━━━━━ Текст документа
Выбрать главу

Мониш поездом вернулся в Португалию. Он медленно прошелся по отделениям клиники, где так часто делал обходы. Пациенты пускали пузыри и скулили, а когда начинался припадок, их сажали в деревянные ванны со льдом. Мониш знал об этих ужасных ваннах, о смирительных рубашках, о ремнях, которыми привязывали буйных. В 1930-х годах, если вам помещали в психиатрическую клинику, был велик шанс, что вы проведете там в среднем семь лет (по сравнению с сегодняшним днем: если повезет, дело ограничится всего тремя днями). Палаты были забиты обитателями всех кругов дантовского ада, людьми, которые молились пришельцам и у которых в животах спали ангелы. Возможно, пациенты поднимали глаза и видели проходящего мимо круглолицего Мониша в синем костюме. Он ведь здесь, чтобы помочь им, не так ли? Больные не знали, что, прежде чем прийти в клинику, сразу же с вокзала Мониш отправился в морг и заказал три трупа. С помощью ручки Мониш попрактиковался, погружая ее в мозг мертвеца до тех пор, пока не определил правильный угол и глубину. Вот сюда. Вот так.

Первой пациенткой, вошедшей в историю, была госпожа М. Ей было шестьдесят три года, и она страдала от тяжелой депрессии и тревожности. У нее возникали параноидальные идеи: она считала, что полицейские пытаются ее отравить. До того, как госпожа М. попала в клинику, она тайком занималась в своей квартире проституцией, пока соседи по дому не заставили ее прекратить. Госпожа М. была глубоко несчастна в трясине своей меланхолии. Иногда она не могла перестать дрожать. К моменту операции она провела в клинике уже четыре с половиной года.

Вечером накануне операции ее остригли и протерли кожу спиртом. О чем она тогда думала? Как ей объяснили предстоящую процедуру? Поняла ли она экспериментальный характер операции? Не было ли это ей безразлично после всех перенесенных страданий? Той ночью, последней ночью, когда ее мозг был еще не тронут, она спала на узкой больничной койке, а Мониш так и не прилег в своем похожем на дворец доме; во всех окнах был свет, и берег моря казался прочерченной чернилами линией.
━━━━━━━━━━
> _Задания для выполнения_:
**1)** Определите, соответствуют ли тексту о Монише утверждения ниже; на каждое ответьте «да» или «нет» и приведите точную цитату, которая это решает.
(a) К моменту операции госпожа М. провела в клинике пять лет.
(b) С вокзала Мониш сразу же отправился в морг.
(c) Госпоже М. было шестьдесят три года.
**2)** Ответьте по тексту о Монише на вопросы ниже, помечая ответы теми же буквами.
(a) Сколько трупов Мониш заказал в морге?
(b) Кто, по мнению госпожи М., пытался ее отравить?
(c) Чем протерли кожу госпожи М. вечером накануне операции?
━━━━━ Собранный материал
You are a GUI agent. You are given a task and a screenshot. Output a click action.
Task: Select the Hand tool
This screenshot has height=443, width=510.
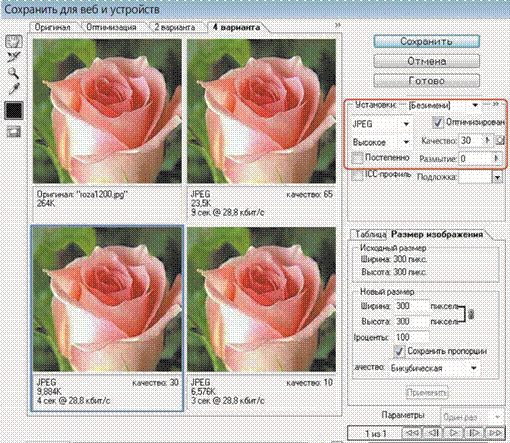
━━━━━━━━━━
> _Ответы_:
**1)**
(a) Нет: «К моменту операции она провела в клинике уже четыре с половиной года».
(b) Да: «сразу же с вокзала Мониш отправился в морг и заказал три трупа».
(c) Да: «Ей было шестьдесят три года».

**2)**
(a) Три.
(b) Полицейские.
(c) Спиртом.